Over the past eight years, George Mason University, located in the heart of the Northern Virginia Tech Corridor in Fairfax,Va., has opened nearly 30 new facilities and renovated countless others to bring its physical plant to more than 170 buildings. Home to more than 30,000 students who pursue degrees among its 80 undergraduate programs on its 670-acre residential campus, GMU has invested several hundred million dollars into the construction of new facilities that include student residence halls, research buildings, a hotel/conference center, retail outlets and faculty/staff housing.

One common thread for all of GMU’s facilities is the need for physical security and access control. When the university decided that it needed to update and replace much of its access control and video surveillance system, it turned to Munster, Ind.-based RS2 Technologies and to local Virginia company S3 Integration, an RS2 dealer/integrator.

The decision to change to an RS2 system was made by a group of GMU personnel, but the primary players in the decision-making process were the “tag team” of Jim McCarthy, director of physical security, and Danny Anthes, senior manager of information technology for Auxiliary Enterprises.

RS2 Northeast Regional Sales Manager David Bensky and S3I Senior Account Executive Brian Piccolo helped McCarthy and Anthes and their staff design a system that met GMU’s requirements for utilizing as much of its existing hardware as possible, integrating it with the latest locks, cameras and other equipment; doing so in a user-friendly (but more powerful) access control system; and eliminating the training hassles and recurring software maintenance fees that had been a few of the less desirable facets of the old system. “Clunky” was how McCarthy described the previous system.

“It was a huge training issue, as it would sometimes take two hours to train people how to use the most basic parts of the old system,” he said. “When we added that to the cost piece, such as the licensing, which was getting ridiculous, it was a no-brainer to go with RS2. We calculated our ROI on the RS2 system to be about one-and-a-half years.”

Speaking from “the police side,” McCarthy also liked the RS2 system’s integration with his CCTV system and the functionality and ease of use of its interactive map feature.
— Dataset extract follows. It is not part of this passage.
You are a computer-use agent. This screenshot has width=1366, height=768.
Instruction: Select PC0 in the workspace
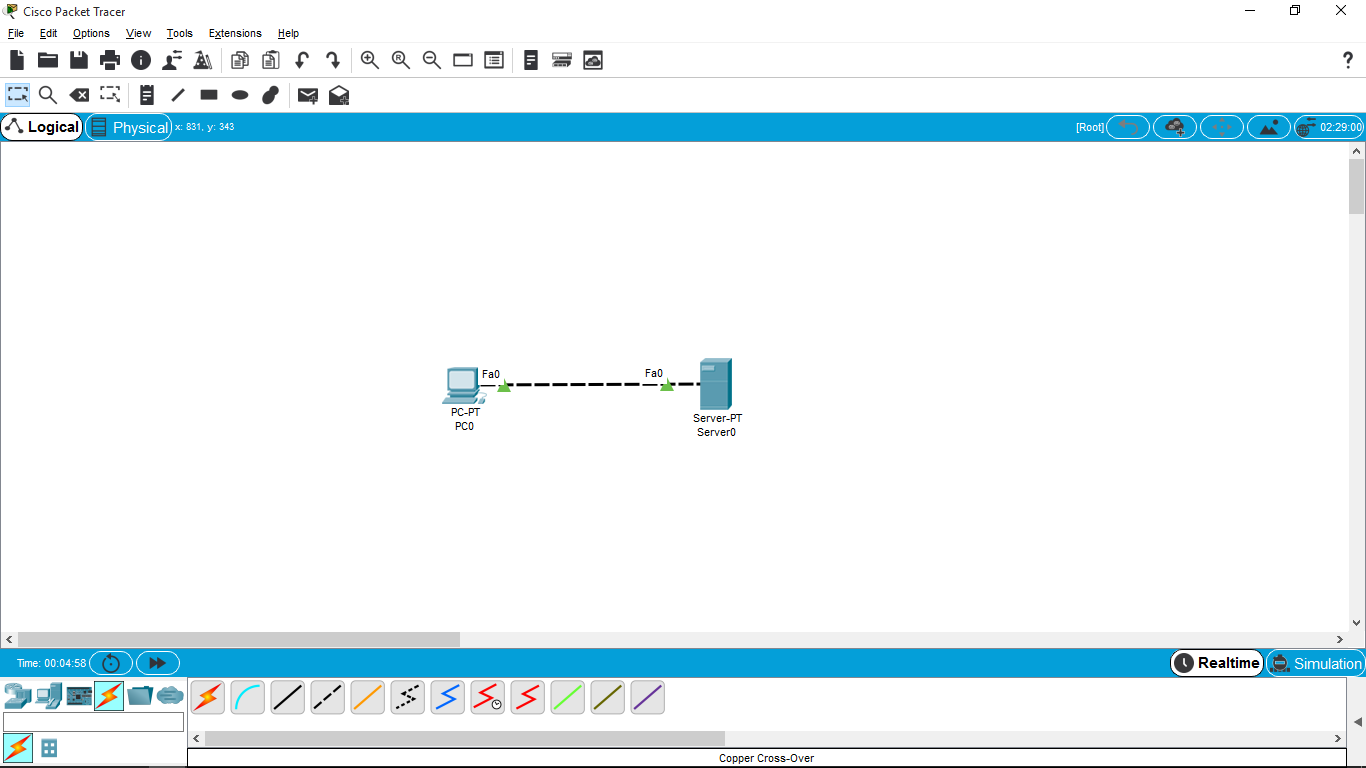tap(462, 385)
The access control system is integrated with an exacqVision video management system (VMS), which was also handled by S3I.
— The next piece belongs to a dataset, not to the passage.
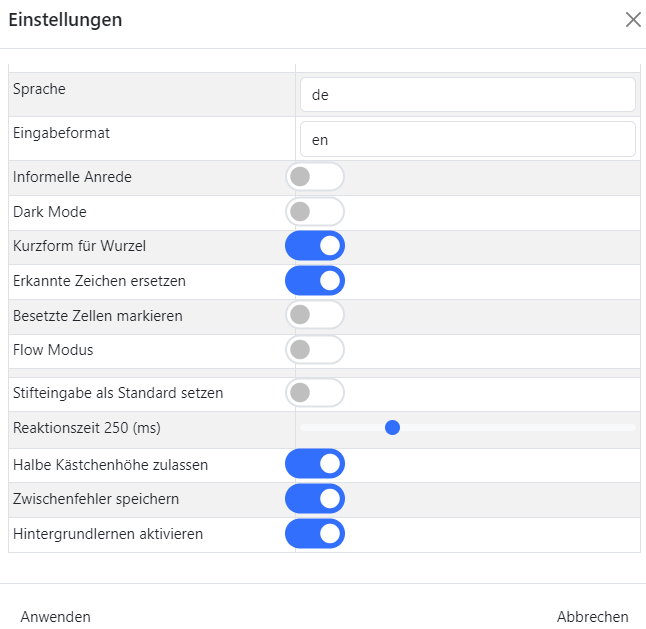Switch off Zwischenfehler speichern

click(x=314, y=499)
At the time of the system installation, GMU had a mixture of more than 500 analog and IP cameras operating on 14 completely different types of legacy DVRs. Through the efforts of S3I’s Piccolo and RS2’s Bensky, all the integration objectives were achieved and GMU got a scalable system that has grown — and will continue to grow — along with the university. “We continue to announce the construction of new buildings and we’re aggressively renovating older buildings, which includes installing access control,” McCarthy said. 

In the past few years, McCarthy has been involved with more than a dozen different construction and renovation projects, so he needed a system that would be robust enough to keep up with GMU’s growth plans and that would be scalable, open, and intuitive enough to be easily used by security professionals at the university level. (The pace of construction at GMU dictated that the university started a “Building Patriot Pride” section of its website to keep employees and students apprised of construction projects, including construction-related traffic issues. The section currently has 44 pages of postings and alerts.)

Both McCarthy and Anthes feel that, during complicated installations of the type they managed at GMU, communication between the university, the integrator and the access control solution provider is one of the key ingredients for a successful project. S3I coordinated the integration of RS2’s Access It! Universal access control software, a combination of hardwired and wireless IP locks (more than 3,000 combined sets) from ASSA ABLOY and Allegion (formerly Ingersoll Rand), and the exacqVision VMS. GMU is now running the same system (RS2’s Access It! Universal Enterprise Level solution) across five different campuses.

Piccolo, who was familiar with RS2’s extensive portfolio of educational installations, which includes college/university installations ranging from small to very large campuses at such institutions as Rockhurst University, the University of Pittsburgh, Purdue University, Loyola, the University of Texas – Brownsville, Anderson University, Indiana Wesleyan University, Valparaiso University, and many others, felt good about recommending this solution. Piccolo added that, in addition to being able to provide a cost-effective, open platform solution using cutting edge technology, RS2 was an easy and friendly company to work with. “That was important to us and it certainly was important to GMU.”

The bottom line for both McCarthy and Anthes, however, was that the security system that they have installed, with the help of RS2 and S3I, would give parents a level of confidence that their sons and daughters are protected not only in their residence halls, but everywhere on campus.

 “GMU prides itself on providing great security for our students,” McCarthy said. “The university has shown that it is willing to spend the money that is needed to provide the best security available. Don’t get me wrong — we don’t waste money. We’re cost-effective. Whenever possible, we try to do some of the installation work ourselves. But, when we spend our security budget, we want the best value for it. That’s what we got with RS2 and S3I.”